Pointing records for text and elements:
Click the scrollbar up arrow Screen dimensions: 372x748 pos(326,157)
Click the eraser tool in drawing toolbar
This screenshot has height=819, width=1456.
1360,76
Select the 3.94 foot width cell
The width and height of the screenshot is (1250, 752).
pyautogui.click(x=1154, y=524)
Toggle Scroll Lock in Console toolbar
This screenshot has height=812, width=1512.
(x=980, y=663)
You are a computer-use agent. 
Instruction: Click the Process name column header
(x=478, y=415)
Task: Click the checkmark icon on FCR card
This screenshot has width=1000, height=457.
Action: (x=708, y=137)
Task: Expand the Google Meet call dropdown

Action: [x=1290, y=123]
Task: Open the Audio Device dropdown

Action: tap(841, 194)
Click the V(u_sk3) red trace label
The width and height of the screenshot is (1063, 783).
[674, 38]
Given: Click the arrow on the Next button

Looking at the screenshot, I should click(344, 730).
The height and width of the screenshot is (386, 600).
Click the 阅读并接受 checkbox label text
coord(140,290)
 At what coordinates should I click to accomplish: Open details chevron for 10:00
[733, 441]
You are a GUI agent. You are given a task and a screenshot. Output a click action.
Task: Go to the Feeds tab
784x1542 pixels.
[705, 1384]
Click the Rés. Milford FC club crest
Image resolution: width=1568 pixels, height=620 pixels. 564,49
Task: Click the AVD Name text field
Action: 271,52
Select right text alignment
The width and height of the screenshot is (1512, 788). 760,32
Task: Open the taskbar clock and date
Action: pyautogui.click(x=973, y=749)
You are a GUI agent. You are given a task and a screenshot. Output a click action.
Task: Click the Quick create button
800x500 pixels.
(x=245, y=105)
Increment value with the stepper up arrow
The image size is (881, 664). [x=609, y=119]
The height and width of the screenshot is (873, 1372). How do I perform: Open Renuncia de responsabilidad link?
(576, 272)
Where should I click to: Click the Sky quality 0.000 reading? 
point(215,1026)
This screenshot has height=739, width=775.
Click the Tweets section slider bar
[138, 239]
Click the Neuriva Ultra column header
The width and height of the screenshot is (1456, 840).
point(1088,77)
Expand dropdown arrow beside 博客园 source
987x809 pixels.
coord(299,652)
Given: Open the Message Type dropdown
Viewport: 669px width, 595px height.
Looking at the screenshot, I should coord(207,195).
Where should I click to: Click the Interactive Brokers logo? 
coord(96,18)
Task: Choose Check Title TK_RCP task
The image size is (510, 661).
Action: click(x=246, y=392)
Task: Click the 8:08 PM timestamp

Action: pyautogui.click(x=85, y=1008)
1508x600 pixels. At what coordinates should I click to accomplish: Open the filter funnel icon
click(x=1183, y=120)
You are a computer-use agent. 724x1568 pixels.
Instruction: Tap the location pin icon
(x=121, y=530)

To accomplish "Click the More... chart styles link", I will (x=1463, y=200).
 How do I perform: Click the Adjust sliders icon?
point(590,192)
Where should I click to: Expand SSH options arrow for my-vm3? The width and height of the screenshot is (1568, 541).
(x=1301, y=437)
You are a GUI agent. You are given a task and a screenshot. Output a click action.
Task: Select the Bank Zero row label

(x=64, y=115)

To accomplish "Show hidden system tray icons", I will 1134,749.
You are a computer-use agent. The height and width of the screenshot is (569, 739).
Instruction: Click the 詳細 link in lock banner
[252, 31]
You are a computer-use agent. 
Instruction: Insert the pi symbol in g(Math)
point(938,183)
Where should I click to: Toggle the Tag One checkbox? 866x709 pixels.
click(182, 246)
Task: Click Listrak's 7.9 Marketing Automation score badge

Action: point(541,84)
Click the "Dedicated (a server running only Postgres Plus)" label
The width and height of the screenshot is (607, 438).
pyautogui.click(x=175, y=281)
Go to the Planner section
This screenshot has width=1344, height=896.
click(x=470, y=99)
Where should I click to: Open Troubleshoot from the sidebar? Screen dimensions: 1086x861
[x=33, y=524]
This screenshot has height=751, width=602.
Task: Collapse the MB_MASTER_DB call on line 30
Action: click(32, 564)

What this task involves: Copy all of the records above, line for line, without changing anything.

Exercise response:
Click the scrollbar up arrow Screen dimensions: 372x748 pos(326,157)
Click the eraser tool in drawing toolbar
This screenshot has height=819, width=1456.
1360,76
Select the 3.94 foot width cell
The width and height of the screenshot is (1250, 752).
pyautogui.click(x=1154, y=524)
Toggle Scroll Lock in Console toolbar
This screenshot has height=812, width=1512.
(x=980, y=663)
You are a computer-use agent. 
Instruction: Click the Process name column header
(x=478, y=415)
Task: Click the checkmark icon on FCR card
This screenshot has width=1000, height=457.
Action: (x=708, y=137)
Task: Expand the Google Meet call dropdown

Action: [x=1290, y=123]
Task: Open the Audio Device dropdown

Action: tap(841, 194)
Click the V(u_sk3) red trace label
The width and height of the screenshot is (1063, 783).
[674, 38]
Given: Click the arrow on the Next button

Looking at the screenshot, I should click(344, 730).
The height and width of the screenshot is (386, 600).
Click the 阅读并接受 checkbox label text
coord(140,290)
 At what coordinates should I click to accomplish: Open details chevron for 10:00
[733, 441]
You are a GUI agent. You are given a task and a screenshot. Output a click action.
Task: Go to the Feeds tab
784x1542 pixels.
[705, 1384]
Click the Rés. Milford FC club crest
Image resolution: width=1568 pixels, height=620 pixels. 564,49
Task: Click the AVD Name text field
Action: 271,52
Select right text alignment
The width and height of the screenshot is (1512, 788). 760,32
Task: Open the taskbar clock and date
Action: pyautogui.click(x=973, y=749)
You are a GUI agent. You are given a task and a screenshot. Output a click action.
Task: Click the Quick create button
800x500 pixels.
(x=245, y=105)
Increment value with the stepper up arrow
The image size is (881, 664). [x=609, y=119]
The height and width of the screenshot is (873, 1372). How do I perform: Open Renuncia de responsabilidad link?
(576, 272)
Where should I click to: Click the Sky quality 0.000 reading? 
point(215,1026)
This screenshot has height=739, width=775.
Click the Tweets section slider bar
[138, 239]
Click the Neuriva Ultra column header
The width and height of the screenshot is (1456, 840).
point(1088,77)
Expand dropdown arrow beside 博客园 source
987x809 pixels.
coord(299,652)
Given: Open the Message Type dropdown
Viewport: 669px width, 595px height.
Looking at the screenshot, I should coord(207,195).
Where should I click to: Click the Interactive Brokers logo? 
coord(96,18)
Task: Choose Check Title TK_RCP task
The image size is (510, 661).
Action: click(x=246, y=392)
Task: Click the 8:08 PM timestamp

Action: pyautogui.click(x=85, y=1008)
1508x600 pixels. At what coordinates should I click to accomplish: Open the filter funnel icon
click(x=1183, y=120)
You are a computer-use agent. 724x1568 pixels.
Instruction: Tap the location pin icon
(x=121, y=530)

To accomplish "Click the More... chart styles link", I will (x=1463, y=200).
 How do I perform: Click the Adjust sliders icon?
point(590,192)
Where should I click to: Expand SSH options arrow for my-vm3? The width and height of the screenshot is (1568, 541).
(x=1301, y=437)
You are a GUI agent. You are given a task and a screenshot. Output a click action.
Task: Select the Bank Zero row label

(x=64, y=115)

To accomplish "Show hidden system tray icons", I will 1134,749.
You are a computer-use agent. The height and width of the screenshot is (569, 739).
Instruction: Click the 詳細 link in lock banner
[252, 31]
You are a computer-use agent. 
Instruction: Insert the pi symbol in g(Math)
point(938,183)
Where should I click to: Toggle the Tag One checkbox? 866x709 pixels.
click(182, 246)
Task: Click Listrak's 7.9 Marketing Automation score badge

Action: point(541,84)
Click the "Dedicated (a server running only Postgres Plus)" label
The width and height of the screenshot is (607, 438).
pyautogui.click(x=175, y=281)
Go to the Planner section
This screenshot has width=1344, height=896.
click(x=470, y=99)
Where should I click to: Open Troubleshoot from the sidebar? Screen dimensions: 1086x861
[x=33, y=524]
This screenshot has height=751, width=602.
Task: Collapse the MB_MASTER_DB call on line 30
Action: click(32, 564)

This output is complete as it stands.